Work task
Copy each line in the data that includes the word "Uncheck".

Data for review
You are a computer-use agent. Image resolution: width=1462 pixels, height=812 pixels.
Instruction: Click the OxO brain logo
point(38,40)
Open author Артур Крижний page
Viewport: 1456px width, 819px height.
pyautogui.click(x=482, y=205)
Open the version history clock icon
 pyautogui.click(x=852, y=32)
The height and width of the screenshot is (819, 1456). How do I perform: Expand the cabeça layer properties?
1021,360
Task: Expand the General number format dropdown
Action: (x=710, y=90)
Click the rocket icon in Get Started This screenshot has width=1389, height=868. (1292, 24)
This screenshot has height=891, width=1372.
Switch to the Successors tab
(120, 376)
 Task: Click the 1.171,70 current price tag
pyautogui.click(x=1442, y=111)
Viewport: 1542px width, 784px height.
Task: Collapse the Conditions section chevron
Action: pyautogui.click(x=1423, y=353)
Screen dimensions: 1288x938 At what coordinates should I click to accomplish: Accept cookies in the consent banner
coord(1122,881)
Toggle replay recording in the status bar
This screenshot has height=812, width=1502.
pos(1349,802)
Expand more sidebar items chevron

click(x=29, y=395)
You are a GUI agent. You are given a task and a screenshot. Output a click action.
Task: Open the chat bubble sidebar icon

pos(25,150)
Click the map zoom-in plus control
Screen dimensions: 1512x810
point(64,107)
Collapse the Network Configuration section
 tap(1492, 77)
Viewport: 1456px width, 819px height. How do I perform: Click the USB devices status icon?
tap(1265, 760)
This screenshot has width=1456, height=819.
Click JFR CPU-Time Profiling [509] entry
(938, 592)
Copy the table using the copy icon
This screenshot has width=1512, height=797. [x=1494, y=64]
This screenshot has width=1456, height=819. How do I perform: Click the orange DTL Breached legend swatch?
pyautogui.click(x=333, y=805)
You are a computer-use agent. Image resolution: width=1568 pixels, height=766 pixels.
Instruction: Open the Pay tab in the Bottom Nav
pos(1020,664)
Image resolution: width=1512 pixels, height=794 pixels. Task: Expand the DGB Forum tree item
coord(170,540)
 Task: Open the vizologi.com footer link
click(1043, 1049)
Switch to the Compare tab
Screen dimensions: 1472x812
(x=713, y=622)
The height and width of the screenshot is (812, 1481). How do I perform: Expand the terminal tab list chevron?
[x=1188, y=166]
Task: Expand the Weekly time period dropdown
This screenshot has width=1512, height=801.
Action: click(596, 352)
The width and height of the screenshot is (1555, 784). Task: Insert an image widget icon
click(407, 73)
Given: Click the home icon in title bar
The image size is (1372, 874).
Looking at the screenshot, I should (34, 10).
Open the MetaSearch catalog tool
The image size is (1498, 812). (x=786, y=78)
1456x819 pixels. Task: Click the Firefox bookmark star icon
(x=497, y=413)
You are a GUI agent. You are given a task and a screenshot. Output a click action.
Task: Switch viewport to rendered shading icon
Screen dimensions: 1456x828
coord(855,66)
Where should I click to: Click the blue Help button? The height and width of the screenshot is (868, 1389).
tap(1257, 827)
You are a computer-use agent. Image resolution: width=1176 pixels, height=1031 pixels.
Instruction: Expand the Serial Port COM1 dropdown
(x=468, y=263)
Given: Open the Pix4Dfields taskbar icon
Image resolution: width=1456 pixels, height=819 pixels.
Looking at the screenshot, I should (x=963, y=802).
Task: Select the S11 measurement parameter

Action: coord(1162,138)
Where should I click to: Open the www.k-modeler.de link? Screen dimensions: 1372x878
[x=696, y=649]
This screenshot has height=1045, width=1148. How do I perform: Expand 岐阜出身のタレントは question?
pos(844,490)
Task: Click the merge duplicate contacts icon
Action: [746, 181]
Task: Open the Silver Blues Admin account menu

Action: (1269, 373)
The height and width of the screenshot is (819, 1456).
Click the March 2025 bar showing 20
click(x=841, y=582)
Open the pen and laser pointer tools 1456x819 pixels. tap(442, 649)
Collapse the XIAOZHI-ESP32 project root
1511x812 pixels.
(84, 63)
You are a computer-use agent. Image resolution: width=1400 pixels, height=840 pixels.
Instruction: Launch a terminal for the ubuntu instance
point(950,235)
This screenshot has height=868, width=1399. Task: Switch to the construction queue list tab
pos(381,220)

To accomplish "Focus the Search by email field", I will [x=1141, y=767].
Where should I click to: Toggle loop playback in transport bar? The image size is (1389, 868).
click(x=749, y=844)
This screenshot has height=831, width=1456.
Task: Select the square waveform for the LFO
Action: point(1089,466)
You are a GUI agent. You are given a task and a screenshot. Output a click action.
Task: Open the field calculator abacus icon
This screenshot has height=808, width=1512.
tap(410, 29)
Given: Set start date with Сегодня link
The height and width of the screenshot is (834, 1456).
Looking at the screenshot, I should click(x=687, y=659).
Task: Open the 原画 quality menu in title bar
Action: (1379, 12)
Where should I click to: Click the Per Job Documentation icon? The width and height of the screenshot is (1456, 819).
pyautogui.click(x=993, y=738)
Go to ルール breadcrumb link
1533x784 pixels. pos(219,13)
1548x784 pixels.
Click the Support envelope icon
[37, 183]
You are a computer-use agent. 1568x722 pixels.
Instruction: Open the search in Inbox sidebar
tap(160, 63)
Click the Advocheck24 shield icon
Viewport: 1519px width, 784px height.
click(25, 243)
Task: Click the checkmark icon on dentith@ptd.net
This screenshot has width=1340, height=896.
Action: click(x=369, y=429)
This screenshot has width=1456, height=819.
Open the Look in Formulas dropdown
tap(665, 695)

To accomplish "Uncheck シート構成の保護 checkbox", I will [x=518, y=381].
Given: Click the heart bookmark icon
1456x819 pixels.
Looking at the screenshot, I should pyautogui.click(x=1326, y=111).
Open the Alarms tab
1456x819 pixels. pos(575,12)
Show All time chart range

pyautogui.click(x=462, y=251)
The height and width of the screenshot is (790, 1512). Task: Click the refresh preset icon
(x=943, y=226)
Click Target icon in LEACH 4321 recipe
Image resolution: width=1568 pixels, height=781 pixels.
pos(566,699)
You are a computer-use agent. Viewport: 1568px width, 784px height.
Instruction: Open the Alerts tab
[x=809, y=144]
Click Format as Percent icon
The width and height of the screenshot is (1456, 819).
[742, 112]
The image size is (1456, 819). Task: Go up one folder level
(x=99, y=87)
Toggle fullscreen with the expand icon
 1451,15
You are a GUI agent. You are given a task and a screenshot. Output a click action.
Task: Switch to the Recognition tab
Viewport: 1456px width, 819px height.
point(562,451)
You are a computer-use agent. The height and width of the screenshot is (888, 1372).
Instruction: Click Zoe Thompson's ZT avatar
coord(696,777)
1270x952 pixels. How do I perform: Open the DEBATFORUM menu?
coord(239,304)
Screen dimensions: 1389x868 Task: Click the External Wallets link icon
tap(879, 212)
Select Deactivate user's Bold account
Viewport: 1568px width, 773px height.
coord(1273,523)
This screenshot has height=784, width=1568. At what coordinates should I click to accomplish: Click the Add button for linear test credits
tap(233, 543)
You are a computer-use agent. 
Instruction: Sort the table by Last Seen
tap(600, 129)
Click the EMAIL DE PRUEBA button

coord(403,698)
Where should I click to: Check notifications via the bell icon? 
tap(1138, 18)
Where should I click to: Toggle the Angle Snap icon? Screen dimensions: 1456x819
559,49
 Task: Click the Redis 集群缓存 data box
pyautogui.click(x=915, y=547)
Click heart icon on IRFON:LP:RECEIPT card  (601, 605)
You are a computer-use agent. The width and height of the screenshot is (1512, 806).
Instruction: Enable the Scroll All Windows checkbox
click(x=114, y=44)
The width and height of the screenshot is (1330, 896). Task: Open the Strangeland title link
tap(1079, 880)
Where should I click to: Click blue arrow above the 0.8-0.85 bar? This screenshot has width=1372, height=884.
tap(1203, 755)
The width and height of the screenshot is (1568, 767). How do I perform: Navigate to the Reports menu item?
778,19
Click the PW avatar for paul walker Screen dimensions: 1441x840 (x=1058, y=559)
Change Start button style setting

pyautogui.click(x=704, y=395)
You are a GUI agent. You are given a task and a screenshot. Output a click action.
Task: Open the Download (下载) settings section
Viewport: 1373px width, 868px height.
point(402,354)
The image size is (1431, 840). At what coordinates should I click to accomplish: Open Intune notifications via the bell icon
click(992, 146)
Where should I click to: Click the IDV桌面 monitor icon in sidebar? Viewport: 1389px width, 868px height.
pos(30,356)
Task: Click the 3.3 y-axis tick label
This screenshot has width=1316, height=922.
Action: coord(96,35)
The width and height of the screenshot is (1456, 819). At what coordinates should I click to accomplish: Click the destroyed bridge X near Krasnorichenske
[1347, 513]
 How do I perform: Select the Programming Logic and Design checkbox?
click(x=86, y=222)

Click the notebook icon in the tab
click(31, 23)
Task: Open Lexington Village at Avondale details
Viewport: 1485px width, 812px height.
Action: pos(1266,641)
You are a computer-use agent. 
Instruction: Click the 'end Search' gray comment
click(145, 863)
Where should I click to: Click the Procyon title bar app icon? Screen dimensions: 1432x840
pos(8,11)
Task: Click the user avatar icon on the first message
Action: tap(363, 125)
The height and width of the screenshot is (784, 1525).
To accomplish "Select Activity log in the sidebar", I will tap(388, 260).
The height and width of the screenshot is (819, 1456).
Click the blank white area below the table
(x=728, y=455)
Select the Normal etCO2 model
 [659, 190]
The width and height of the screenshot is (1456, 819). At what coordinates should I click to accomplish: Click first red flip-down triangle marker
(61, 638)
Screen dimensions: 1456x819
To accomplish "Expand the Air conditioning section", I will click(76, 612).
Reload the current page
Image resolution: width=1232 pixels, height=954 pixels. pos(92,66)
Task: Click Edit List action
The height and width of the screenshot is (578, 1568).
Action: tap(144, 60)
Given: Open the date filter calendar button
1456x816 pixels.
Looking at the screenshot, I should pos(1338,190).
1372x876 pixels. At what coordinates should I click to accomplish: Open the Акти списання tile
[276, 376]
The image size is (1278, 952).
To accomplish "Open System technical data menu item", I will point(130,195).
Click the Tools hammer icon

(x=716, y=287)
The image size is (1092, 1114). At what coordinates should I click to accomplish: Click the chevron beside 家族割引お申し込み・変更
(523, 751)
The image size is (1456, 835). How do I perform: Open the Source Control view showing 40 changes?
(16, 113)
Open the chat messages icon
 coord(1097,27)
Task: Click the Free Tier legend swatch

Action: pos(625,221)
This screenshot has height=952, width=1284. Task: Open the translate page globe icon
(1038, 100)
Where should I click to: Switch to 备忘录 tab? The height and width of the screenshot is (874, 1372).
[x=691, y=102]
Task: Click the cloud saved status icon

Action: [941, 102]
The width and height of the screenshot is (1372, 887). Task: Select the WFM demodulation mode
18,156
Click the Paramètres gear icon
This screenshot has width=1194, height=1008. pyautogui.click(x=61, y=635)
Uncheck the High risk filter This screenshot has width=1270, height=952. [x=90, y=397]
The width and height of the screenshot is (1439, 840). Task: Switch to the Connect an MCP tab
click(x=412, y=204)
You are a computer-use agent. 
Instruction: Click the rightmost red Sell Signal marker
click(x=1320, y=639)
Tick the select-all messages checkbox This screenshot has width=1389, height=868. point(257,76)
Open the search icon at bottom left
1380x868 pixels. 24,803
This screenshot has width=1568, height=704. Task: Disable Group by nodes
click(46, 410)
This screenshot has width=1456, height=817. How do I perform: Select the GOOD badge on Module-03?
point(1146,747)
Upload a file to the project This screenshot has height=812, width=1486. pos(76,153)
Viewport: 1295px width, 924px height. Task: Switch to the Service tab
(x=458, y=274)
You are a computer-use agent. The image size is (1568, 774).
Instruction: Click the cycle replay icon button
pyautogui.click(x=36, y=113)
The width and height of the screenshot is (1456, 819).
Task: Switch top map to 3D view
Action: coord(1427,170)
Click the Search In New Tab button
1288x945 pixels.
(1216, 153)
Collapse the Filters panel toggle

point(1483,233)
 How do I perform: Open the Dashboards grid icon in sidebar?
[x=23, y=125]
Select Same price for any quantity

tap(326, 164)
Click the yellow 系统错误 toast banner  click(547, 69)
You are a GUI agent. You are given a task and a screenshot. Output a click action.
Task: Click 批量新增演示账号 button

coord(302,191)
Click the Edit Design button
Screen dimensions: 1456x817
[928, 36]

Exercise output
To accomplish "Uncheck シート構成の保護 checkbox", I will [x=518, y=381].
Uncheck the High risk filter This screenshot has width=1270, height=952. [x=90, y=397]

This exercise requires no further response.